+++ PAGE EXCERPT +++

Private mortgage lenders in Canada are non-bank lenders that approve mortgages primarily on the equity in your property, not your credit score. Below you’ll find the 12 top-rated private lenders for 2025, their typical rates, approval requirements and who they suit best.

Expect higher interest rates than A-lenders, usually 8–13 % on second mortgages, and terms that run six to 24 months. Most lenders advance up to 75–85 % of your home’s value, and many let you pre-pay interest or make interest-only payments to keep cash flow manageable. Fees include lender and broker charges, legal costs and an appraisal, so budgeting for closing expenses is crucial right from day one.

To build this list we independently checked provincial licensing, national or regional reach, funding speed, transparency and flexibility, then balanced those factors against borrower and broker feedback. Let’s dive into the 12 best private mortgage lenders Canadians can use in 2025.

1. Private Lender Inc. — Equity-Based Second Mortgages Across Canada

Unlike many private mortgage lenders Canada homeowners encounter, Private Lender Inc. focuses on one clear promise: if you’ve got usable equity, you’re halfway to an approval. The firm advances second mortgages coast-to-coast, wiring funds in as little as 48 hours when time is of the essence.

Snapshot

Purely equity-driven underwriting means credit scores and stated income take a back seat. Loans range from $50 000 to $2 million, with interest-only payments for up to 24 months, giving borrowers breathing room before refinancing with a cheaper lender.

Stand-out Features

  • No credit or income qualifications—equity is king
  • Option to pre-pay up to 12 months’ payments from loan proceeds
  • Streamlined online application and e-sign closing package
  • Free phone or video consultation within one business day
  • Works directly with borrowers, brokers and private investors

Typical Rates, LTVs & Fees (2025)

Second-mortgage rates run 8 – 12 % depending on province, location and property condition. Maximum loan-to-value tops out at 80 %, though rural homes may cap at 75 %. Expect a lender fee of 1 – 3 %, plus third-party legal and appraisal costs (≈$1 200–$1 800). Clean title, lower LTV and urban marketability push rates to the lower end of the band.

Who This Lender Is Best For

Bad-credit or self-employed homeowners who need quick cash, appreciate interest-only or pre-paid structures, and plan to exit the loan within two years.

Pros & Possible Drawbacks

Pros: approvals in under 24 hours, flexible repayment options, transparent fee schedule published up front.
Drawbacks: second-mortgage focus only, higher borrowing costs than a traditional HELOC.

2. Alpine Credits — “Home Equity Loans, Regardless of Credit”

If you watch late-night sports or daytime news, you already know Alpine Credits’ jingle. The company has lent exclusively on Canadian home equity for more than five decades and now funds first or second mortgages in most provinces from British Columbia to Nova Scotia. Everything revolves around speed and simplicity: one short phone call, a desktop valuation and, in many cases, money in your lawyer’s trust account within the same week.

+++ ITEMS +++

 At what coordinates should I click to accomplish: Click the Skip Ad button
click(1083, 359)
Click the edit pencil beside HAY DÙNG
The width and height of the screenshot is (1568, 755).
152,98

+++

EXERCISE DIRECTIONS
Translate into French this sentence from the page excerpt on Canadian private mortgage lenders: "Second-mortgage rates run 8 – 12 % depending on province, location and property condition."

WRITTEN RESPONSE
Les taux des deuxièmes hypothèques se situent entre 8 et 12 % selon la province, l'emplacement et l'état de la propriété.